Фамилии персонажей Кено заслуживают особенного внимания. Кроме прямых заимствований (актриса Элис Фэй, актер Уильям Харт, Икар, Турандот), очевидных смысловых характеристик (Шок, Хвощ, Сноха, Балда, Футлярчик, Бордейль...), автор создает целую плеяду причудливых полисемантических фамилий, составные элементы которых часто заимствованы из разных языков (Спиракуль и Квостоган, Нарцест и Крисс, Сидролен, Красношип, Штобсдел...). Официант в «Последних днях» замечает, что «с именем следует считаться»: имя в романах Кено — это знак причастности к истории и самоутверждения. На протяжении всего «Воскресенья жизни» Поль сменяет 52 фамилии; Болюкра (искаж. «хорошая нажива») последовательно трансформируется в Булингра, Ботюга, Брелюга, Ботега, Бредюга, Бретога, Братага, Батрага, Брюбагра... Целое ономастическое ожерелье заканчивается изначальным Болюкра, как если бы временной цикл года из пятидесяти двух недель завершился только для того, чтобы начаться заново.
Персонажи, средства автобиографического выражения Кено, поочередно заимствуют характерные для него черты: Пьеро оказывается близоруким («Мой друг Пьеро»), от астматического Зла страдает Луфифи («Вдали от Рюэля») и Даниэль («Дети Ила»); духовными поисками заняты Жак Л’Омон («Вдали от Рюэля») и Валантен («Воскресенье жизни»). Вместе с тем, по-своему отражая каждую авторскую грань, они живут своей, часто непредсказуемой жизнью. В каждой фиктивной жизни Кено сознательно смешивает две различные функции: «Персонаж романа, даже если он не выразитель намерений автора, не может быть совершенно ему чужим, (...) но если автор решает сделать его своим глашатаем, персонаж от него ускользает»[141]. Трускайон, он же Арун ар-Рахис — полицейский и сатир в одном лице, — как нельзя лучше выражает отношение Кено к своим героям: «Я есть сущий, тот, которого вы знали, но порой не узнавали. Князь мира сего и окрестностей. Я люблю бродить по своим владениям в разных обличьях, облекаясь в одежды сомнительности и ложности, каковые, кстати сказать, присущи мне». И действительно, автор этого романа и многих смежных книг награждает своих персонажей неуверенностью и ошибочностью, присущими ему самому. «Я распыляюсь», — признается Кено в «Дневнике»; распыление происходит через множественность персонажей и соответственно точек зрения, которое благодаря различию каждого виртуально выявляет единое целое.
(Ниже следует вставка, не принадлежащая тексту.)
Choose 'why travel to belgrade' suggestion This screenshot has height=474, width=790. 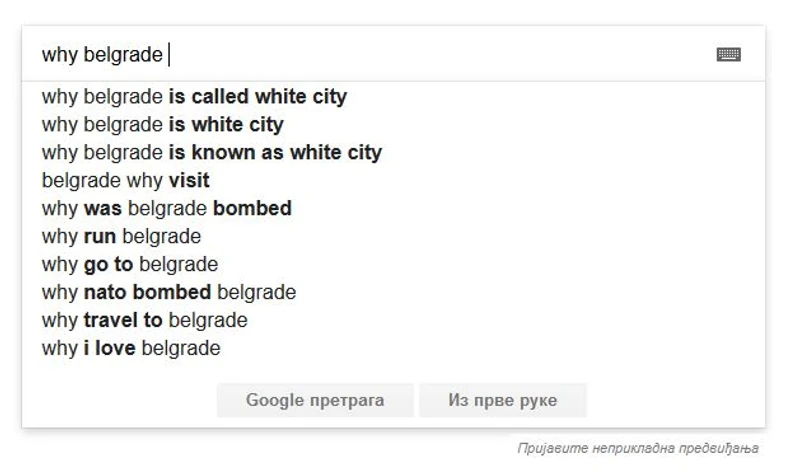click(144, 321)
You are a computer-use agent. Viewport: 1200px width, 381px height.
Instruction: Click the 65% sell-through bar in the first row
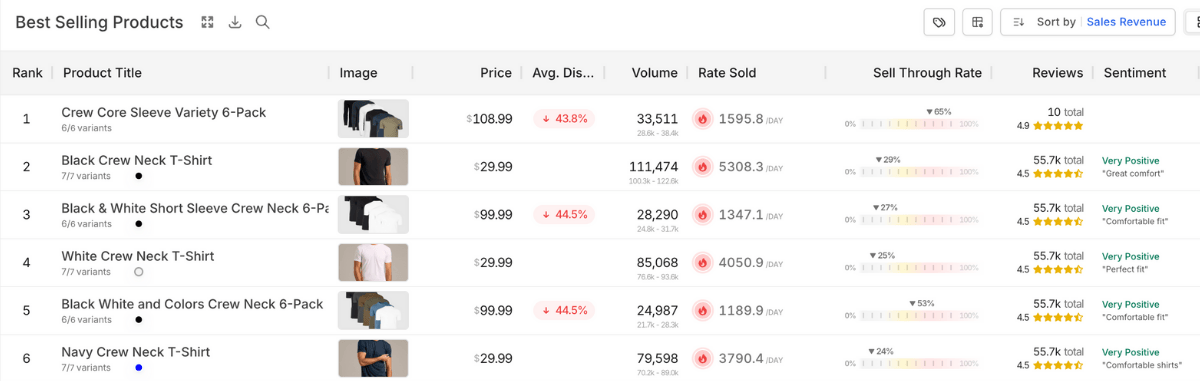point(912,124)
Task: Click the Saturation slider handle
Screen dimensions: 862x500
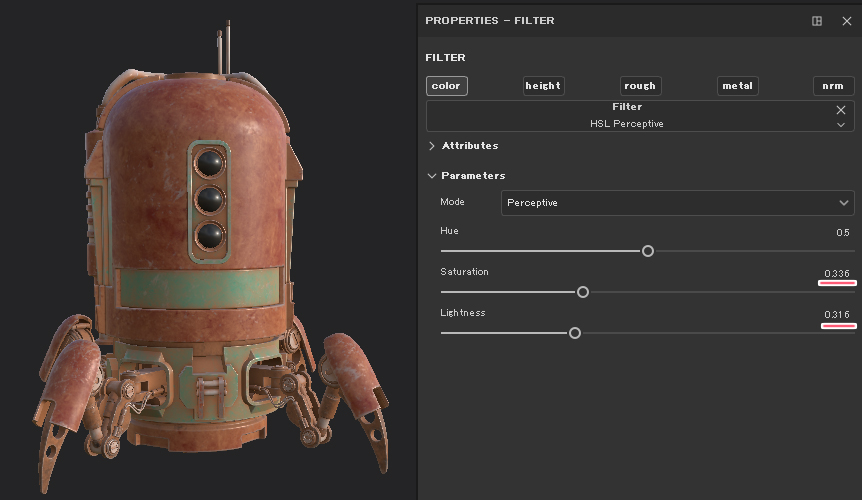Action: pyautogui.click(x=583, y=292)

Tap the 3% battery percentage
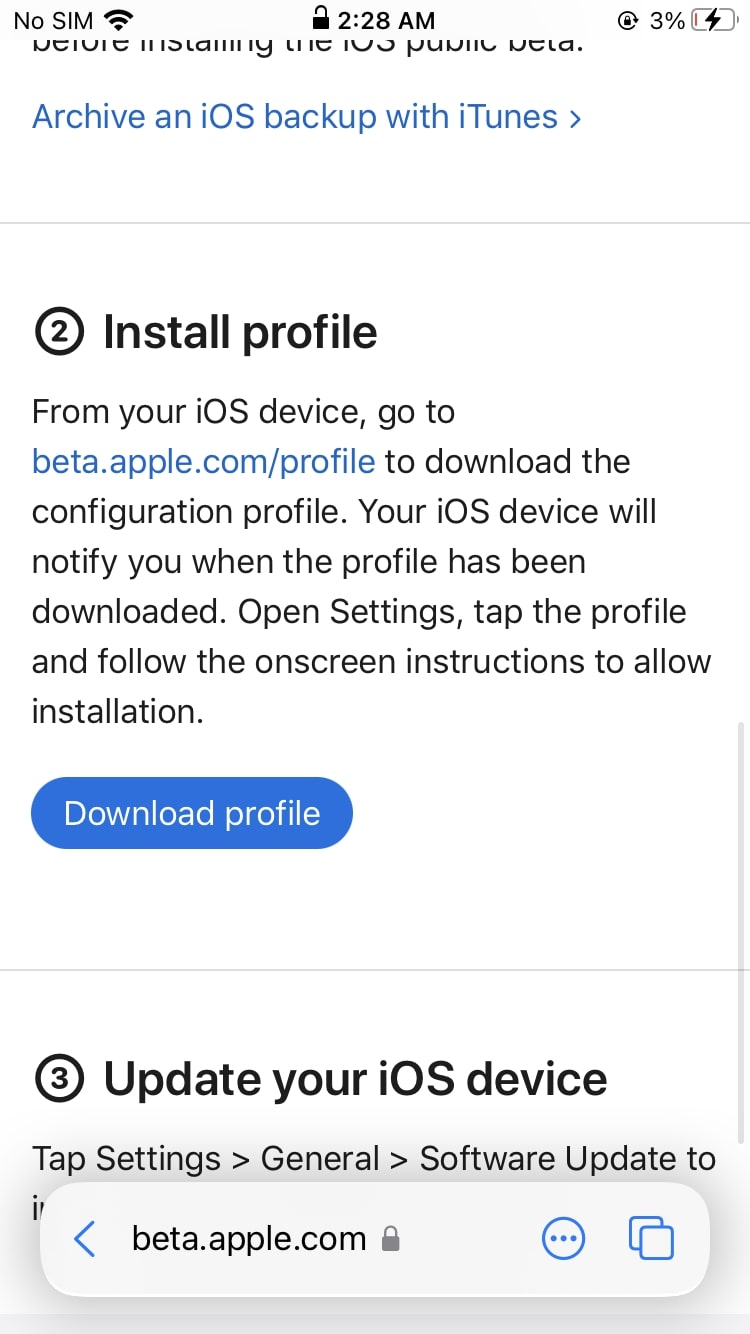point(667,20)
Нет персонажа, который мог бы претендовать на привилегированное положение и бóльшую «отражаемость» автора. Кено выбирает плюрализм высказываний и запрет на субъективную экспансию «я», которая была бы единственным голосом текста. Авторское «я» составляется из последовательных импрессионистических мазков; многоголосие образует сложный, но единый хор.